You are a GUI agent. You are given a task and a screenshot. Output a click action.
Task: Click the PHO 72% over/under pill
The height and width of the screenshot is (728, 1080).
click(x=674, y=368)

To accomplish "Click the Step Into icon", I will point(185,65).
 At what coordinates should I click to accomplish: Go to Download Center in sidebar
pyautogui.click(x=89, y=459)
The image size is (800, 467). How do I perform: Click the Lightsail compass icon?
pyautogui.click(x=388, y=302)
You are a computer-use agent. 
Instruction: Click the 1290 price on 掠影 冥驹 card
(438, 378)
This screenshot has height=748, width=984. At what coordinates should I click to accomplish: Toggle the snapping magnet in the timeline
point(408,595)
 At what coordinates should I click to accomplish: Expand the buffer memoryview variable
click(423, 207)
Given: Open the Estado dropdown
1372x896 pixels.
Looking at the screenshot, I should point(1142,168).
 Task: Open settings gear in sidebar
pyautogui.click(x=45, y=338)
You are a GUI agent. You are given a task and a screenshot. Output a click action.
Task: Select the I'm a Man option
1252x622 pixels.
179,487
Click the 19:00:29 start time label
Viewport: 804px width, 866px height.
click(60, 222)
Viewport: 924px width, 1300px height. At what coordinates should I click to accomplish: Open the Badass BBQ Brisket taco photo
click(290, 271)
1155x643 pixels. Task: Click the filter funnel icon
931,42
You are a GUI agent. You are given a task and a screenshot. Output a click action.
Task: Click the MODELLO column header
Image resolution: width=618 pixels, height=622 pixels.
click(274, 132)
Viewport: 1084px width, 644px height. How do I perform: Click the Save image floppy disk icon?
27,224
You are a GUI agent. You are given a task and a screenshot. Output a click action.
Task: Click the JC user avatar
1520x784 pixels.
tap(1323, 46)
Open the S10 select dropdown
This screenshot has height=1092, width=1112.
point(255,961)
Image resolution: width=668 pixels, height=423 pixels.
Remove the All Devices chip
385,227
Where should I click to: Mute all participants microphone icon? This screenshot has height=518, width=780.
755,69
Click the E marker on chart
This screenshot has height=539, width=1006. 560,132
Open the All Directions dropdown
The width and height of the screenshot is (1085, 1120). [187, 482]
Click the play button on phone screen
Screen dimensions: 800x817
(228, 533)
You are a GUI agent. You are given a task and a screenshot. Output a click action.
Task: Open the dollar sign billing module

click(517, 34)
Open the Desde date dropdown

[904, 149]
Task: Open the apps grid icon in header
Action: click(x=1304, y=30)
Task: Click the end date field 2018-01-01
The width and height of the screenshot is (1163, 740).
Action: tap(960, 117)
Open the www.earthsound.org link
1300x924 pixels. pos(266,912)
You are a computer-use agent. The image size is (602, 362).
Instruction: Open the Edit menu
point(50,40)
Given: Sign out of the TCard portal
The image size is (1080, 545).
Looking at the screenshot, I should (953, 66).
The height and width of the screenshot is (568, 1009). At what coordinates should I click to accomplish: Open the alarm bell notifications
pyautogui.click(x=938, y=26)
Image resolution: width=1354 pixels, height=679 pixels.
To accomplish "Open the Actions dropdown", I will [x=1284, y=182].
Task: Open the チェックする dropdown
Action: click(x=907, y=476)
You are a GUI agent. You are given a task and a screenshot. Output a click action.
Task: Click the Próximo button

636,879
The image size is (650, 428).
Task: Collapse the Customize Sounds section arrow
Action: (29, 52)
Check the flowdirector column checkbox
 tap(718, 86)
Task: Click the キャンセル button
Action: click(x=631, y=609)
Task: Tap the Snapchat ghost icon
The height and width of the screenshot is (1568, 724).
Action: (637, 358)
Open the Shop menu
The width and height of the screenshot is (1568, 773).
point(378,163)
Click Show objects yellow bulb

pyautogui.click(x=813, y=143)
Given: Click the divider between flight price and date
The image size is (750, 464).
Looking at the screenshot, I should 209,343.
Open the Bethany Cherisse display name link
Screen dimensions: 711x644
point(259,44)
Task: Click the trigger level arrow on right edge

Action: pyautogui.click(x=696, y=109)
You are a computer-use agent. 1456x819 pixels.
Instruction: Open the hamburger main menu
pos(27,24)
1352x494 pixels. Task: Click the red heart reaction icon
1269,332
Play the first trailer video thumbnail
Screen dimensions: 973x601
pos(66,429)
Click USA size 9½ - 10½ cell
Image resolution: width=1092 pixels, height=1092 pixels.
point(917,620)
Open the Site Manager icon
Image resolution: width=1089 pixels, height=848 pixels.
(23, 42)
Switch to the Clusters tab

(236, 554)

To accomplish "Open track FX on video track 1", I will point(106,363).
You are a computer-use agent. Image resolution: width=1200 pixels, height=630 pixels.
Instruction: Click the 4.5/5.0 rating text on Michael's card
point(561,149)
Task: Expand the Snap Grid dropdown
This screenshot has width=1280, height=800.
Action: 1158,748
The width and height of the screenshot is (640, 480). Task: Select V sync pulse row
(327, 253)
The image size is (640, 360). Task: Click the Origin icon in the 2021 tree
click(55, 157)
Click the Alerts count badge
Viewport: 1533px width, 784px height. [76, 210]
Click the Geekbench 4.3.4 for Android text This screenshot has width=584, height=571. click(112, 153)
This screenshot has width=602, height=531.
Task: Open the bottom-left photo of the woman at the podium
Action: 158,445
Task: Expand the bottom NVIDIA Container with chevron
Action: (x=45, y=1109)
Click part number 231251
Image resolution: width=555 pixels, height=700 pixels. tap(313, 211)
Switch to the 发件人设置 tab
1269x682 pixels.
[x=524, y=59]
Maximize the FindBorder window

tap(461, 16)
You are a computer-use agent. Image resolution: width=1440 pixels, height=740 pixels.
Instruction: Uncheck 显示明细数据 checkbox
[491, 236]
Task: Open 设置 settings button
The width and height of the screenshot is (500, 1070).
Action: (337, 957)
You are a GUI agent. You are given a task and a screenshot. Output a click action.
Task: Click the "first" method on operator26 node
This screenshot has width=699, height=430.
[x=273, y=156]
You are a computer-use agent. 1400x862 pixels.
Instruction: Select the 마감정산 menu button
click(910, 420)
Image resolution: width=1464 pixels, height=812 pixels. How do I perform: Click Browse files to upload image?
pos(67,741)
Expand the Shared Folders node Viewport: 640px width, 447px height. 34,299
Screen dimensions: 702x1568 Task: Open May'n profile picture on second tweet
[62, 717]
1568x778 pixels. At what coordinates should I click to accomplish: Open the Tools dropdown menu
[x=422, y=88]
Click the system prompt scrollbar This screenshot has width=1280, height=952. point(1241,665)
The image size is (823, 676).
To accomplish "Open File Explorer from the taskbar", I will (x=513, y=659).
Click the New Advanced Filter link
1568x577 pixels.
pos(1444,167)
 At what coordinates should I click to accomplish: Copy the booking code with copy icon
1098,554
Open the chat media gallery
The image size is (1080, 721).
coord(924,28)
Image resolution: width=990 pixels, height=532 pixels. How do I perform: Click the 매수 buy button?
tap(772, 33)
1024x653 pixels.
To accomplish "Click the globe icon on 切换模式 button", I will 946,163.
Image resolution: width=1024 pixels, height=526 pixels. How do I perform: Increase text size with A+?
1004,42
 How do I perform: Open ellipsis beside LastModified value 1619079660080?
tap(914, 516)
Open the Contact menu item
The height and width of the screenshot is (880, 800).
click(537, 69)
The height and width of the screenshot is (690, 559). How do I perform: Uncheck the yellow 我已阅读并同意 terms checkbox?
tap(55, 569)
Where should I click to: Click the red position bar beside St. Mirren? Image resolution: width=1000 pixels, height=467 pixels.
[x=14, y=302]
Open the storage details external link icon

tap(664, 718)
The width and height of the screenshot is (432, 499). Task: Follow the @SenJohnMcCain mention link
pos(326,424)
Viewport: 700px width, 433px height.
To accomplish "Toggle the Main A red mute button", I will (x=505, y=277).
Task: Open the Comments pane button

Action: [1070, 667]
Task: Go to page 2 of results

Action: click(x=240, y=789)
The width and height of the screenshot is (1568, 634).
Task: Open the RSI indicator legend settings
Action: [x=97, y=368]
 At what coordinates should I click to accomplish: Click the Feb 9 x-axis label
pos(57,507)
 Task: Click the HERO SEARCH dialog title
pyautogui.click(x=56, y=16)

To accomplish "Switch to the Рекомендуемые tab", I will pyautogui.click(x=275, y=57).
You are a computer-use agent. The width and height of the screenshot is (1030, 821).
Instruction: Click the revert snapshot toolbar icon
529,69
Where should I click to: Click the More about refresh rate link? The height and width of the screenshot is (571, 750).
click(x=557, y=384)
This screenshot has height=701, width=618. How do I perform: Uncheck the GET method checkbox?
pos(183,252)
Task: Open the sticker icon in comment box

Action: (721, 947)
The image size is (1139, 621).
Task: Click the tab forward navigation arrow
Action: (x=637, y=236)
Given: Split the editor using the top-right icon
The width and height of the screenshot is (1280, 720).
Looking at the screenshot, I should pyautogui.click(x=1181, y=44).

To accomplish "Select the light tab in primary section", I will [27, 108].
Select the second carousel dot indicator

***

■ WORK REQUIRED: Pull each line that includes the word "computer" out of the material above.

■ ANSWER TO THIS PROBLEM:
You are a computer-use agent. 
You are a computer-use agent. The image size is (602, 362).
You are a computer-use agent. 1456x819 pixels.
You are a computer-use agent. Image resolution: width=1200 pixels, height=630 pixels.
You are a computer-use agent. Image resolution: width=1440 pixels, height=740 pixels.
You are a computer-use agent. 1400x862 pixels.
You are a computer-use agent. The width and height of the screenshot is (1030, 821).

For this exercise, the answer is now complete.